同社は多くの問い合わせを受けており、バイオガス発電の市場の成長に期待を見せる。ただ、市場の成長には時間がかかる可能性もあるという。(NNAインド Atul Ranjan)
【韓国】
「スマートランドリー」登場
アプリで予約や支払い手軽に
LG電子が欧米やアジアなど約30カ国で運営する「ランドリーラウンジ」(同社提供)
韓国のLG電子は4月20日、スマートフォンで支払いや予約が可能な業務用洗濯機を十数台設置したコインランドリー「スマートランドリーラウンジ」をフィリピン・マニラにオープンしたと発表した。
コロナ禍で非接触決済の需要が増えていることを受けて、LG電子は専用のスマホアプリ「LGランドリーラウンジ」を通じた洗濯機の予約や決済、洗濯・乾燥のコース選択などを可能にした。
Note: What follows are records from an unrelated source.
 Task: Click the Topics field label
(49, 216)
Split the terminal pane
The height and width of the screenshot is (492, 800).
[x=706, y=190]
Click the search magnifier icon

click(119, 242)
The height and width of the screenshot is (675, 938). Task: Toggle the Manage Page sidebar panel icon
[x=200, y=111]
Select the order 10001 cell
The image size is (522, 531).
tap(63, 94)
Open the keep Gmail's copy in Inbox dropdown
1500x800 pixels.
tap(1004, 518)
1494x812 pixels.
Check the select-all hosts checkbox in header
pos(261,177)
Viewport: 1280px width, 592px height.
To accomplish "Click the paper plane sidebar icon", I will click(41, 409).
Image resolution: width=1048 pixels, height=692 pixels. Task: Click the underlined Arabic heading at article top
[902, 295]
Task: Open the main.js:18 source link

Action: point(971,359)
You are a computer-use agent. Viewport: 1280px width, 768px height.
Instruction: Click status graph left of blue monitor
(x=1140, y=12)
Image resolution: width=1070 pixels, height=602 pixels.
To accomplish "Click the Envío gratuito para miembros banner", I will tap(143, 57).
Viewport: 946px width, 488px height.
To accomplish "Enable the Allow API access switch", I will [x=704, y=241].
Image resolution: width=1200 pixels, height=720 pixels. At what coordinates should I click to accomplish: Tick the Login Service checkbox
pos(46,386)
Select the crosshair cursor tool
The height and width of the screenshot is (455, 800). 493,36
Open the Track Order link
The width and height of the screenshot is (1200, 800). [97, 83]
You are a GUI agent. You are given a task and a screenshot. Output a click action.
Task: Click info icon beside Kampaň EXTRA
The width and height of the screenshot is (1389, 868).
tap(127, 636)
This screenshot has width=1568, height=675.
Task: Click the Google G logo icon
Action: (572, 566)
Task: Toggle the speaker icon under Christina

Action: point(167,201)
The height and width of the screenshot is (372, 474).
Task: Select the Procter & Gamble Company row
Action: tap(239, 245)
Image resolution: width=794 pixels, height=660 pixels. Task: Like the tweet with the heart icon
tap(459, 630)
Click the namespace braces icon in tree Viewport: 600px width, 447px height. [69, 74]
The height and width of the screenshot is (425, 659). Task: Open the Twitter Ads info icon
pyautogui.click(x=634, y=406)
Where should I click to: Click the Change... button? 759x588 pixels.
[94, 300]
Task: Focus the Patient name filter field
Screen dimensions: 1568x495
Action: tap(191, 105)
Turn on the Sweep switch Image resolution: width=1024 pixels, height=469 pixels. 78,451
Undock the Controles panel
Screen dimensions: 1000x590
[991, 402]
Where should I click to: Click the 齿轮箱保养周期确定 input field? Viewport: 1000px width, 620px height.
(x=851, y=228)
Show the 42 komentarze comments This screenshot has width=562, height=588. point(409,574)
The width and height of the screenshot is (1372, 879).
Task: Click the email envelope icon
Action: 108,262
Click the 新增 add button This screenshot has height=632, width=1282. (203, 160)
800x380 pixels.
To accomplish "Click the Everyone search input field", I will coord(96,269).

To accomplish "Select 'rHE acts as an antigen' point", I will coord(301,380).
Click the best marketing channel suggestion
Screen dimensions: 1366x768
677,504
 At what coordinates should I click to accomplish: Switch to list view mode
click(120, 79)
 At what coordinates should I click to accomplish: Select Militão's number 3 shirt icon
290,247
アプリを使えば、洗濯の進行状況の確認や終了時に通知を受信することもできる。
また、店内にはLG電子の衣類用クリーニング機「スタイラー」も設置した。スタイラーはクローゼット型の家電で、中に衣類をつるすと水蒸気などで除菌やシワ取りができる。
LG電子は、欧米やアジアなどの約30カ国で業務用洗濯機と乾燥機を設置したコインランドリー「ランドリーラウンジ」を運営している。